As the electoral votes are tallied in Congress Saturday, Florida Democrats are planning a procedural move to demonstrate their displeasure with the Florida election.
Tomorrow's ceremonial opening of the electoral ballots are, at this point, a formality. The results will show President-elect George W. Bush with 271-267 lead over Vice President Al Gore. A group of Democrats were trying to organize a campaign to challenge Florida's 25 electors, but that seems to have fallen by the wayside.
But Rep. Peter Deutsch, D-Fla., says the procedural motion is not just sour grapes. The Republican leadership has apparently told its membership that attendance at tomorrow's session is not mandatory. But Deutsch plans a quorum call to make sure members are present.
"Our country just witnessed the closest and most controversial Presidential election in our nation's history," he said in a statement. "We as members of Congress have an obligation to be present to count the Electoral College's votes and declare the next President of the United States."
The move is just the beginning of protests over the new administration. Rev. Jesse Jackson and other African-American leaders are planning a series of protests of what they feel were conscious Republican efforts to disenfranchise black voters in Florida.
[Anthony York, 2:20 p.m. PST]
McCain readies for battle
George W. Bush beat Al Gore, but the president-elect's other foes are still spoiling for a fight.
Bush's Republican-primary rival, Sen. John McCain, is recruiting reinforcements for his campaign finance reform crusade. Sen. Thad Cochran, R-Miss., once a reliable anti-reform vote, has announced that he will now back the McCain-Feingold campaign finance plan. Reform opponents fear that others will echo Cochran's defection, tipping the power in favor of changing the campaign finance system.

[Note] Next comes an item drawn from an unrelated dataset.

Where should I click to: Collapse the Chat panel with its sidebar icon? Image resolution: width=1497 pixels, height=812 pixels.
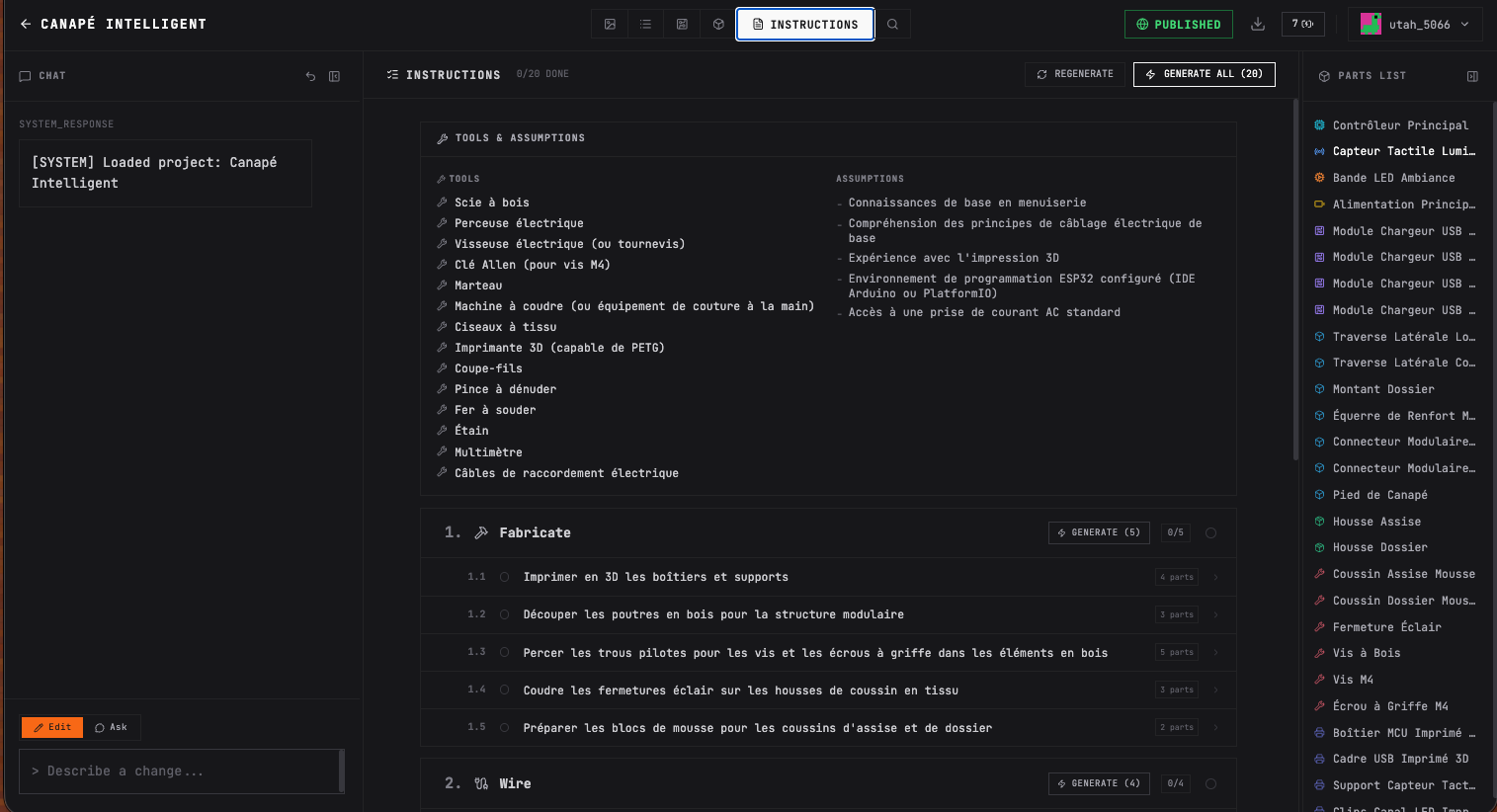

Though Bush would just as soon let McCain-Feingold slip through the congressional cracks, he's holding tight to his tax cut plan. Instead of heeding the warnings from members of his own party to go slow on his proposed $1.3 billion in cuts, Bush emerged from a meeting with high-tech industry leaders on Thursday insisting that his pet proposal be put on a fast track.
The president-elect also expressed confidence that his Cabinet choices will sail through confirmation. And, in the case of Donald Evans, his choice for commerce secretary, Bush appears to be right. But attorney general nominee John Ashcroft and would-be interior chief Gale Norton should expect tougher roads to confirmation.
Developers should expect no roads at all in the 60 million acres of forests that President Clinton has just put off limits to them. The move, one of a flurry of parting punches from the not-so-lame-duck president, has cheered environmentalists and angered members of the timber industry.
Republicans aren't happy about it either. In fact, Bush is reportedly fed up with Clinton's last-minute maneuvers, which have included signing a treaty to create a world court, resubmitting federal judicial nominees and mandating additional workplace health regulations for federal offices. Perhaps Bush's Clinton fatigue is part of why he is leaving early for a weekend rest at his ranch in Crawford, Texas.
Some powerful House Republicans aren't too thrilled to be leaving their posts sooner than they had planned. The party leadership has ousted some veteran committee chairmen, in keeping with a promise made in the 1994 "Contract With America" to limit terms. Some Capitol Hill observers believe the move led to the surprise resignation of Rep. Bud Shuster, R-Pa., who lost his post as chief of the powerful House Transportation Committee.